I’ve always been plus size for as long as I can remember. I mean, I see the old family photos of me when I was skinny, but I don’t have the memories. My memories are all of me being one of the fattest people in the room. “Fat” used to scare me and hurt me. Now, I embrace it.
When I was about 16 I was told by a family friend, who at that time was the age I am now, I needed to accept my body for what it was and to love it no matter what it looked like. I thought she was crazy! And I was offended, because I felt like she was saying I could never be what I always wanted to be–skinny. She was beautiful, her thighs were graced with cellulite, yet I thought, this can’t be me in 10 years. I won’t let it be. But why? Why was I afraid to embrace who I was, love my body no matter what and look like her? Was there anything wrong with her?
Society, the media, they will make you feel like you’re not good enough. Like you’re not pretty enough, not skinny enough and not complete just the way you are. Being seen without makeup is now considered a rarity, as well as the accurate portrayal of women’s body diversity. And although 67% of women are plus size you would never know it due to lack of clothing options.
Even though I’ve always been confident, I’m no longer the girl who wishes to be skinny to be happy. I want to work at getting healthier but that has nothing to do with my weight. And neither does my happiness. I didn’t know this when I was younger. I thought, no one can tell how amazing I am because all they can focus on is the fact that I need to “lose weight.” You know what, that’s a shame because I AM amazing and I don’t need to “lose weight.” The only weight I’ll be losing is a little over 100 lbs when I cut you out of my life for being negative.
Yea, some days I wish this double chin would act like the money in my bank account and just disappear! But regardless, it’s me, a part of me, it’s what I look like. But I am not a double chin, cellulite and the lack of a thigh gap. I am so much more than what I look like.

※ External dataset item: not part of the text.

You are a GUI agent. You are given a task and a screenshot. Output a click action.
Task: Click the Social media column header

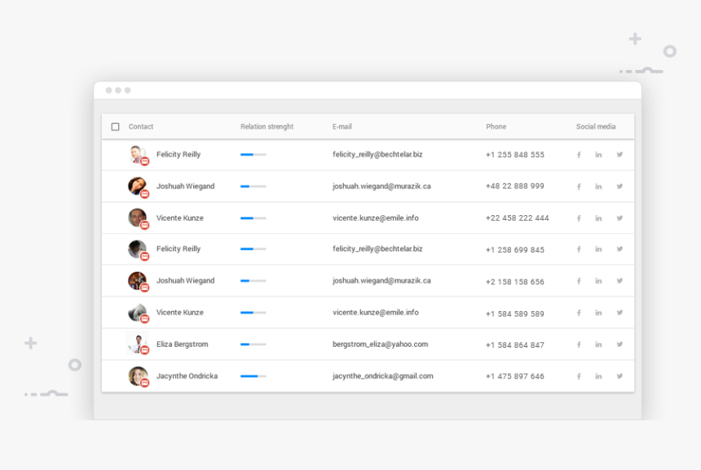[x=596, y=127]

This blog is a way for me to share my confidence and any tips, tricks and thoughts on how to be the best dressed plus sized babe this side of the East Coast. Writing has always been an outlet for me and so please forgive me if I write too much!
I hope I can inspire others around me to stop waiting for happiness. Create your own happiness and don’t let it be contingent on something or somebody else. Don’t hide in family photos and don’t untag yourself in every pic they take of you if it wasn’t taken at your “best angle.” You are beautiful no matter what, plus size does not mean negative space!